9 weeks ago I began watching HBO's new hit series Entourage. The ads i'd seen for it didn't look too promising. The lead character played by pretty-boy Adrian Grenier and a couple of unknowns as 2 of his friends, part of his entourage if you will. On the bright side, filling out the entourage is the part of pretty-boy's brother, played by Kevin Dillon (brother of Matt Dillon). He'd never been in much that I liked, but I knew he'd done a lot of good serious stuff and was a hard worker. Also, as pretty-boy's agent, was Jeremy "coffee NOW!" Piven (also known as the guy who accidently killed a hooker at his friend's bachelor party in that not-often-enough-viewed gem Very Bad Things).
Despite the inclusion of dillon and piven, I wasn't completely sold, BUT, having gotten in late on other HBO series that turned out to be great, I thought, "hey, what the heck... TiVo it, and check it out."
And check it out, I did. And it turned out not to be a waste of harddrive space, because it was really quite good. An interesting look into the life of a young overnight sensation from Queens, and the impact it's had on him and his friends. Pretty-boy is even a decent enough actor, and 1 of the 2 unknowns (the one who plays Eric, or E) is pretty interesting as the friend who has taken on the role of manager.
The show's very funny and it's neat to see what goes on behind the scenes with big stars and all their shenanigans.Also, they've got some great camoes, for instance, Val Kilmer as the pot-smoking sherpa who's able to supply the boys with some product during a dry spell in L.A.
Turtle (played by the other unknown) almost gets himself killed at the hands of Gary Busey (playing himself) when he knocks over one of Gary's "modern art" sculptures at a gallery premiere.
But Kevin Dillon totally makes this show. He's an out-of-work actor who had his 15 minutes on a show called Viking Quest, constantly trying to get work and occasionally running into viking quest geeks. The guy has at least one line per show that he delivers in such a way that you wonder why he hasn't far surpassed his brother matt's stardom to the point that doing this show would be beneath him.
so, in conclusion, it's a pretty funny show, with a pretty engaging plot, that's overall pretty dang entertaining.Why am I telling you all this? Because I'm killing time, and there's a good chance no one will have read this far.


4:00 am... surfing the net....
Why surfing the net?
Why not flipping pages? burning bandwidth? ....killing time??
Do they call it surfing because those who do it can't actually surf but wish to in some way be associated with water sports?
I've had a little problem, with people so freely using the term surfing, for some time. Channel-surfing?!!? Someone sitting on a couch eating fritos actually thinks they're surfing?!!! NO!! They're not surfing! They're looking for something to hold their interest until the next half-hour block begins!
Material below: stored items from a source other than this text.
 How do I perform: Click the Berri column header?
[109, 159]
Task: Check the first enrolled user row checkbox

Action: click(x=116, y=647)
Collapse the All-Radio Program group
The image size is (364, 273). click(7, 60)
These peoples' lives are a series of half-hour chunks (or sometimes fifteen minutes if you want to get into the Space Ghost's of the world).
And they're surfing.
I don't think so.


0 comments | Monday, September 13, 2004

Welcome to the initial configuration for my blog.... I have been under immense pressure from many people (many people being Tom), to start a blog of my own... so... here it is... my blog... welcome to it.... welcome....
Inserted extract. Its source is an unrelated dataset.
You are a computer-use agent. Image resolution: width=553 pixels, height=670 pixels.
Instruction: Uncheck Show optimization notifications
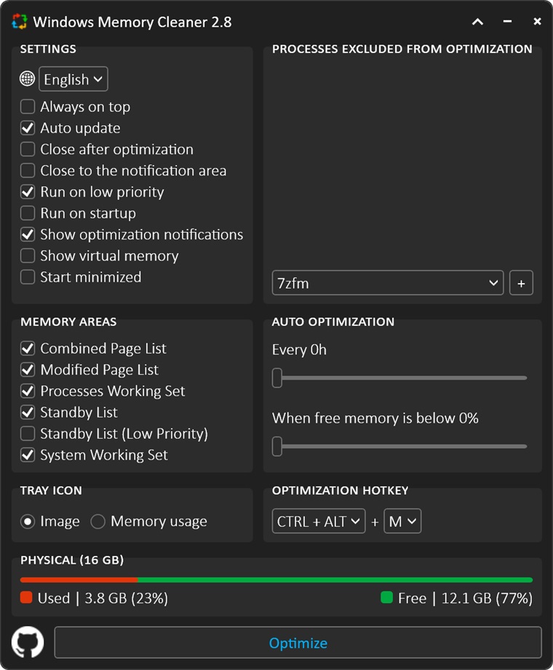[28, 234]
I had some ideas over the last few nights as I was falling asleep that would make this blog the greatest blog in all the blog-land. Unfortunately, I cannot remember them... Hopefully, one day I will remember. I'll probably be too old by then to type or use the computers of the future with their new math, but maybe my children's children can benefit from that which I could not now, in the year of our Lord, 2004, recall.